> [Task statement]:
Each line from the beginning of the data below through the line containing "Task: Click the product" should be repeated exactly, please.
::::
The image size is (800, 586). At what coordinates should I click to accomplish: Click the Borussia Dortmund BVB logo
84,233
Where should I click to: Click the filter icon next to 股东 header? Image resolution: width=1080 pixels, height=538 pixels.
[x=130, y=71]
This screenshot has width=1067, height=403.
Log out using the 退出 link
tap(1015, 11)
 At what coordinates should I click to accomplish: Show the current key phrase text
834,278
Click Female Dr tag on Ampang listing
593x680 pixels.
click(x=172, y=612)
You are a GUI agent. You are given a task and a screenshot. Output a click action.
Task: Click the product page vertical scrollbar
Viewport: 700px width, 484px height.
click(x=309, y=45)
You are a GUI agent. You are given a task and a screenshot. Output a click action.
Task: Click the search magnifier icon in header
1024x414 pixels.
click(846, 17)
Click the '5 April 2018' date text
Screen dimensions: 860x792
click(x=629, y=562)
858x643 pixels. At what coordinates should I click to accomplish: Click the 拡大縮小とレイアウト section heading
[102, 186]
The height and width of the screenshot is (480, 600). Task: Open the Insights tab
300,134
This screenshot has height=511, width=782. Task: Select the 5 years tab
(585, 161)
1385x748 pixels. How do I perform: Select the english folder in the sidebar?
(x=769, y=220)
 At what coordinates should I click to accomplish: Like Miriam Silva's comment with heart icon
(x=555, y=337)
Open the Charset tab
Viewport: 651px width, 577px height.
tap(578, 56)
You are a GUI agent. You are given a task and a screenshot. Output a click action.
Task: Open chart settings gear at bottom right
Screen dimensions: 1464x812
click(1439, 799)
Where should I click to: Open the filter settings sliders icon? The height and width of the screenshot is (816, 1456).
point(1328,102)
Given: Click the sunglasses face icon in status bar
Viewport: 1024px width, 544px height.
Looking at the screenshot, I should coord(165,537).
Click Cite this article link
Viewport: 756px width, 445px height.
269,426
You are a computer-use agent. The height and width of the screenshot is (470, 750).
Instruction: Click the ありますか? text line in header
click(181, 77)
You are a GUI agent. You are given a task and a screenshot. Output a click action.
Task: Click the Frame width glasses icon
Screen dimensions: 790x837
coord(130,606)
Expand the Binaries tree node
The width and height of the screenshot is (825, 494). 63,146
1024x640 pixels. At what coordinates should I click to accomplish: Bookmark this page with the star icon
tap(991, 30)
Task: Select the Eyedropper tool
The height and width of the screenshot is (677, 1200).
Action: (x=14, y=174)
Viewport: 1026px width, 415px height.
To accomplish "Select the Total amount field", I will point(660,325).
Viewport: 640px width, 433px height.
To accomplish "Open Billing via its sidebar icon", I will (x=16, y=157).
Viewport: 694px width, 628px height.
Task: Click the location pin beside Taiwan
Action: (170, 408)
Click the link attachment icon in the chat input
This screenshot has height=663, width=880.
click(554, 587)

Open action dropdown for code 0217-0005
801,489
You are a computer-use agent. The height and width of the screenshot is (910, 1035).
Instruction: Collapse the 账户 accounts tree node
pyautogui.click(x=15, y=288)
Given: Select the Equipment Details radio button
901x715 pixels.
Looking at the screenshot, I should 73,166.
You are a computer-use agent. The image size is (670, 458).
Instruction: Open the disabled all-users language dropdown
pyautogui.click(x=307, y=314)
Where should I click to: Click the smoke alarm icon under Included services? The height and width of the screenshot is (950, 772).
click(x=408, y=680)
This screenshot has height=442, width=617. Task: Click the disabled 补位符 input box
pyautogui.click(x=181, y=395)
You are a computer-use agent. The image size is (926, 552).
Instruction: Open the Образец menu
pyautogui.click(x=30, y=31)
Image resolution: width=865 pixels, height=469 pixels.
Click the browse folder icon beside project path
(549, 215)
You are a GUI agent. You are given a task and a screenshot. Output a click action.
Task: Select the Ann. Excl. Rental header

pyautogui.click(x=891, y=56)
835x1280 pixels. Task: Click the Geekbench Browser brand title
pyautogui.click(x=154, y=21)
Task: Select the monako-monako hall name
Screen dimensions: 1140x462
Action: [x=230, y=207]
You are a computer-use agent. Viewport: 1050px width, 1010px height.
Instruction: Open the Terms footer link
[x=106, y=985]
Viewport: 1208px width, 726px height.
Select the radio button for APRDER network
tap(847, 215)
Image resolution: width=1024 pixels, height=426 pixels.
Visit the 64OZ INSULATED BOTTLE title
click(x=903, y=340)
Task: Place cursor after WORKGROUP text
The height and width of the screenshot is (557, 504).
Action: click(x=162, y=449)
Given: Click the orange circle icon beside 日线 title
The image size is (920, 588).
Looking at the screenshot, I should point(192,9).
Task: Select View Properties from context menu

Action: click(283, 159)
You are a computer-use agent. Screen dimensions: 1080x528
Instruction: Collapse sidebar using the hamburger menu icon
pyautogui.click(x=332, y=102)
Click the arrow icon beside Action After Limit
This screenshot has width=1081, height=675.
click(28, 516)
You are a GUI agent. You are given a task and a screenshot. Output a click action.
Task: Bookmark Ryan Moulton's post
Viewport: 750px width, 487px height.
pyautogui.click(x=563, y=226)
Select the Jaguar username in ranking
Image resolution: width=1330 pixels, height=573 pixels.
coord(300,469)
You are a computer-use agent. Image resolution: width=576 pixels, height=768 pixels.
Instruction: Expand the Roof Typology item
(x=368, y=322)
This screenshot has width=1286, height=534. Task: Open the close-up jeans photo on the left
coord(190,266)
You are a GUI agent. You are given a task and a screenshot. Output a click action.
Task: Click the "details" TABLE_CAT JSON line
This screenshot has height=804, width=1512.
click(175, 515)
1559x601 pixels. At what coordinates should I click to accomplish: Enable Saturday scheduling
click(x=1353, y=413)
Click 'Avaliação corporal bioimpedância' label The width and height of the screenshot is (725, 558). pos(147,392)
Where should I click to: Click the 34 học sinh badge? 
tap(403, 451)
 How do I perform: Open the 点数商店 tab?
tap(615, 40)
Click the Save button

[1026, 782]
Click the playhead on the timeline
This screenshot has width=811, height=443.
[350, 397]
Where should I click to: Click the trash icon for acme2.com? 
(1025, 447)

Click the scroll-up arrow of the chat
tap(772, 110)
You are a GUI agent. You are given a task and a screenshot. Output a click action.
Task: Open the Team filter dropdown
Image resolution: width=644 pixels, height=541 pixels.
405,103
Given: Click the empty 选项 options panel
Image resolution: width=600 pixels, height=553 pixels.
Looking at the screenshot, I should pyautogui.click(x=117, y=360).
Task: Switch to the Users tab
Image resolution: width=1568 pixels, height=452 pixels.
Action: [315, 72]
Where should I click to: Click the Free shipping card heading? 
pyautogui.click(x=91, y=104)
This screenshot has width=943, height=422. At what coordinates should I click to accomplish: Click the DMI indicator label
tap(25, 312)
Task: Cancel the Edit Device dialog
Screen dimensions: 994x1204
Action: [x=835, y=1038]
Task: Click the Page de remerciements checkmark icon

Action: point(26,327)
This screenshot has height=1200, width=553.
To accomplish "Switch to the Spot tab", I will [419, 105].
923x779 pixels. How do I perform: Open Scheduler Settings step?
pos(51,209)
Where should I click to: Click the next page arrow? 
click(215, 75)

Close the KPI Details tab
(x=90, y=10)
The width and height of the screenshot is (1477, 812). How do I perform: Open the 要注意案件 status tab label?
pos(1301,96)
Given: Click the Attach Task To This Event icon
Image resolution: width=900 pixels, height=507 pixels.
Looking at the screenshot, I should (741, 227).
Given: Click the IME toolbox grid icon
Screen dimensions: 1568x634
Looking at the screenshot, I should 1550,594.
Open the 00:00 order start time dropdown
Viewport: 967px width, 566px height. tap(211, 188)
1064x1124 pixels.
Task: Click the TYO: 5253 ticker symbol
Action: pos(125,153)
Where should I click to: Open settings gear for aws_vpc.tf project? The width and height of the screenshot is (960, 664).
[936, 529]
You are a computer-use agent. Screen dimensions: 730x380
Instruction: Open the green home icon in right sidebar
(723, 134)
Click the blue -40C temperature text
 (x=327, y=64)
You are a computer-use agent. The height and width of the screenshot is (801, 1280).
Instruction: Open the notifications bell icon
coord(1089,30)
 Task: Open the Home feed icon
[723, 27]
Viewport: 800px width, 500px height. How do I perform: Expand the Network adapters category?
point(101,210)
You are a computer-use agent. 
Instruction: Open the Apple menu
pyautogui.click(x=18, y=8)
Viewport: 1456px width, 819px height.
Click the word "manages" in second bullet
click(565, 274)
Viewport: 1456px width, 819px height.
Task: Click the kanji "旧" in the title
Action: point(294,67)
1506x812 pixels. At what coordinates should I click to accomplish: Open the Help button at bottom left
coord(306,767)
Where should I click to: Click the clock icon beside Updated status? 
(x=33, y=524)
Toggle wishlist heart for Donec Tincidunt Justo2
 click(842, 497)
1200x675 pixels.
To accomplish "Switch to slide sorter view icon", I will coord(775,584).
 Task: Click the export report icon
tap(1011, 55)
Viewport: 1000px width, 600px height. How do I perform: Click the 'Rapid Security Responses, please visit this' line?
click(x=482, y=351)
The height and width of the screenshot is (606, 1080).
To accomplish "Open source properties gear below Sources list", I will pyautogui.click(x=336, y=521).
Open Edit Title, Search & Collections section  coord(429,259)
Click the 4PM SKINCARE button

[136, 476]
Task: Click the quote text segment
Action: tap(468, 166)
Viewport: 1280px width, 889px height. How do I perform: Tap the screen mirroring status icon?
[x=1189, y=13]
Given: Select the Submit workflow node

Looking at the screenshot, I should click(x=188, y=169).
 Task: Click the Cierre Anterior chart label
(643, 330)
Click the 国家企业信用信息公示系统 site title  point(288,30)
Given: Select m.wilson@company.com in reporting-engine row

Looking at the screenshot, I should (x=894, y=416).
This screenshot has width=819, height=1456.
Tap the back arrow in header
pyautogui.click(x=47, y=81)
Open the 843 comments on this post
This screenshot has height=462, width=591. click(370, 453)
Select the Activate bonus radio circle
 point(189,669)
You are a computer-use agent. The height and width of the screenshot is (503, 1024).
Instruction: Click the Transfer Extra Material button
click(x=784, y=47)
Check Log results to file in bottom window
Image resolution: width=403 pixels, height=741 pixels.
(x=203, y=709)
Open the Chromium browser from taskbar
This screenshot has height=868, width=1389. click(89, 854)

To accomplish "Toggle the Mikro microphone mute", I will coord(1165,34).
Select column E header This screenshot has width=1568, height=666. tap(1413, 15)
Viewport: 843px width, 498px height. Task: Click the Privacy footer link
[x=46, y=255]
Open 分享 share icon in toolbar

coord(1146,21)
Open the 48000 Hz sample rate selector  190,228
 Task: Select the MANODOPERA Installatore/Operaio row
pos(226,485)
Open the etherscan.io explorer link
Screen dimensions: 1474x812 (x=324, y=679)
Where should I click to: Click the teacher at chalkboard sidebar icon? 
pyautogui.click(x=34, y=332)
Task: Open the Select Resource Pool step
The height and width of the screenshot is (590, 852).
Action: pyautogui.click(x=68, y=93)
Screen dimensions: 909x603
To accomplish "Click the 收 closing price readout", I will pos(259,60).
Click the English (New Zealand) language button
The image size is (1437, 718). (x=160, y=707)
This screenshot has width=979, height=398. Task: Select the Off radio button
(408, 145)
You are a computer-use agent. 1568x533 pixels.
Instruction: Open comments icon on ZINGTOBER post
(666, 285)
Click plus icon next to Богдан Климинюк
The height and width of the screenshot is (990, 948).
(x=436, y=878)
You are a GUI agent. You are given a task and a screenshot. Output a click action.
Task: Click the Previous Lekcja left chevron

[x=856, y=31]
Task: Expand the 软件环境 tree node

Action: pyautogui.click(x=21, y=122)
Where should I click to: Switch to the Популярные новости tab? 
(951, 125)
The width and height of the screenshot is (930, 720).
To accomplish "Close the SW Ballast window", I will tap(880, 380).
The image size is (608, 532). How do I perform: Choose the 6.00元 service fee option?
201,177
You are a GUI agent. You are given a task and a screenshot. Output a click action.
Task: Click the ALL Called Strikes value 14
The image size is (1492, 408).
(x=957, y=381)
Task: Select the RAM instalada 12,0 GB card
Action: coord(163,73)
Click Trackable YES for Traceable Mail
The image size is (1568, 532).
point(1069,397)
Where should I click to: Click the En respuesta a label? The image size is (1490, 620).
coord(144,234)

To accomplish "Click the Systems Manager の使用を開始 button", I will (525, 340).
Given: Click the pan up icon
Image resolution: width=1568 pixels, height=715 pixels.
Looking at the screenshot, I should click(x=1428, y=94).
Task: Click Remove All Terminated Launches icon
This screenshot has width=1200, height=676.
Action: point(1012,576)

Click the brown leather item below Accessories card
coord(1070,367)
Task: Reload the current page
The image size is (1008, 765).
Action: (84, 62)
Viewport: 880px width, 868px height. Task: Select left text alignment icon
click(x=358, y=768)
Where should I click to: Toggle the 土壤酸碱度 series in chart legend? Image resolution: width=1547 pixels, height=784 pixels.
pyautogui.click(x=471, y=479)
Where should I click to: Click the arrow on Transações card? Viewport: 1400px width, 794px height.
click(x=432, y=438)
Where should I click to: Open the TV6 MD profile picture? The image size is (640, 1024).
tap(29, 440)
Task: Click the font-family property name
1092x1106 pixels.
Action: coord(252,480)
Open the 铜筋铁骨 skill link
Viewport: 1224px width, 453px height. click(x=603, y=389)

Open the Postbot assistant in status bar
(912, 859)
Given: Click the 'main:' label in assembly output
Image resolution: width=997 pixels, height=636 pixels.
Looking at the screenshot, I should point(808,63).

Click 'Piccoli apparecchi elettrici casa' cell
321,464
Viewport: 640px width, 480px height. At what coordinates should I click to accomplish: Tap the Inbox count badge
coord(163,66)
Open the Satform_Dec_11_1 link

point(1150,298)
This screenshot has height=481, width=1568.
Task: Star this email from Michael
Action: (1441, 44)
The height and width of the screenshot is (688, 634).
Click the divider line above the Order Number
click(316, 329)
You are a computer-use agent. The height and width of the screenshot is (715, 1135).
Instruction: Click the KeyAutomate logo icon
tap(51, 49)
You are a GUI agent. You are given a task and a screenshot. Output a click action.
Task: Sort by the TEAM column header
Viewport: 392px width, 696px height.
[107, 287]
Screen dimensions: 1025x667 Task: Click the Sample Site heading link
::::
> [Task output]:
The image size is (800, 586). At what coordinates should I click to accomplish: Click the Borussia Dortmund BVB logo
84,233
Where should I click to: Click the filter icon next to 股东 header? Image resolution: width=1080 pixels, height=538 pixels.
[x=130, y=71]
This screenshot has width=1067, height=403.
Log out using the 退出 link
tap(1015, 11)
 At what coordinates should I click to accomplish: Show the current key phrase text
834,278
Click Female Dr tag on Ampang listing
593x680 pixels.
click(x=172, y=612)
You are a GUI agent. You are given a task and a screenshot. Output a click action.
Task: Click the product page vertical scrollbar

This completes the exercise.